The purpose of a cosmological simulation is to model the growth of structures in the Universe and have a long history and numerous applications. These simulations play a very significant role in cosmology because they are the one and only 'experiment' to verify theories of the origin and evolution of the Universe.

The Universe is expected to have started with a Big Bang in which - or more precisely: shortly afterwards - tiny fluctuations were imprinted into the radiation and matter density field (in the otherwise homogeneous and isotropic Universe). To understand how the Universe evolved from that early stage into what we observe today (stars, galaxies, galaxy clusters, ...) one needs to follow the non-linear evolution of those density fields using numerical methods.

So, the process of a cosmological simulation is actually twofold: one first needs to generate some initial conditions according to the structure formation model one likes to investigate, which are then used as an input to the code itself. In all codes the evolution is simulated by following the trajectories of particles under their mutual gravity. And the law of gravity is simply just the Newtonian force law $m \ddot{r} = F$ where $F = m M / r^2$ (the 'r with two dots' is just another way of writing the second derivative of r, ie. d2r/dt2, which is just the acceleration).

### SUPPLIED RECORDS
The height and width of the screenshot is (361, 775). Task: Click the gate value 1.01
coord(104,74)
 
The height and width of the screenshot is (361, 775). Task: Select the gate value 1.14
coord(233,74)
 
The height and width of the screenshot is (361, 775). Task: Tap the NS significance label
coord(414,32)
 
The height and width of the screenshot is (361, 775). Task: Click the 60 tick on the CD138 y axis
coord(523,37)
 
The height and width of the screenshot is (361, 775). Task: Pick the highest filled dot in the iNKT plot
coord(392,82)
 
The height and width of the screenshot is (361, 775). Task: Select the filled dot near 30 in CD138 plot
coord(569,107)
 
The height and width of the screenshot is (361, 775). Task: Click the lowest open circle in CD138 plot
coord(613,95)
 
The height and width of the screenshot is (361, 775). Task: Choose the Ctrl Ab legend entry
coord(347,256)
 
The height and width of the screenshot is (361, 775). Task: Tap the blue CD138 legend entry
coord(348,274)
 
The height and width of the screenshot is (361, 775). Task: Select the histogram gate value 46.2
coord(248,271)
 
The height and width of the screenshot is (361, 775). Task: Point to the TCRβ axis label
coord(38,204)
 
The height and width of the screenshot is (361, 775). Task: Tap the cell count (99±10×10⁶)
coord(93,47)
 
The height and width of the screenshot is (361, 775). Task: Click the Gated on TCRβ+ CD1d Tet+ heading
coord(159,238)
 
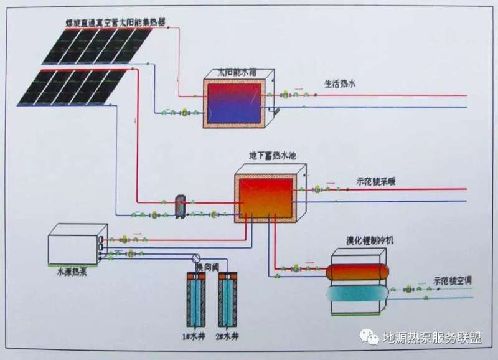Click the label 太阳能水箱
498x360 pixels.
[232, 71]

* * *

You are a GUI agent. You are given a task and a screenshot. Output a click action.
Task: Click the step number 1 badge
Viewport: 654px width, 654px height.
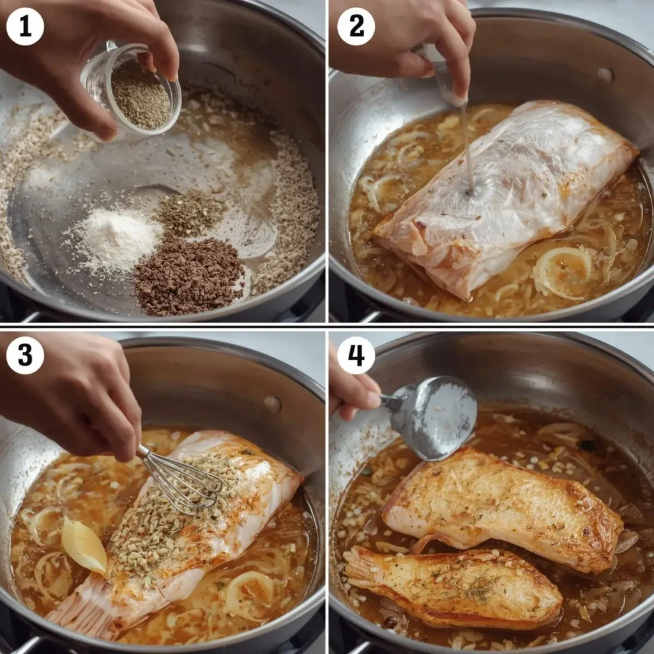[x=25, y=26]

### REQUIREMENT 1
According to the passage on cosmological simulations, how is the evolution simulated in all codes?
### REQUIREMENT 2
Set down the part of the passage on cosmological simulations that opens with the words containing "The purpose of" and closes with "using numerical methods.".

### COMPLETE ANSWER 1
By following the trajectories of particles under their mutual gravity.

### COMPLETE ANSWER 2
The purpose of a cosmological simulation is to model the growth of structures in the Universe and have a long history and numerous applications. These simulations play a very significant role in cosmology because they are the one and only 'experiment' to verify theories of the origin and evolution of the Universe.

The Universe is expected to have started with a Big Bang in which - or more precisely: shortly afterwards - tiny fluctuations were imprinted into the radiation and matter density field (in the otherwise homogeneous and isotropic Universe). To understand how the Universe evolved from that early stage into what we observe today (stars, galaxies, galaxy clusters, ...) one needs to follow the non-linear evolution of those density fields using numerical methods.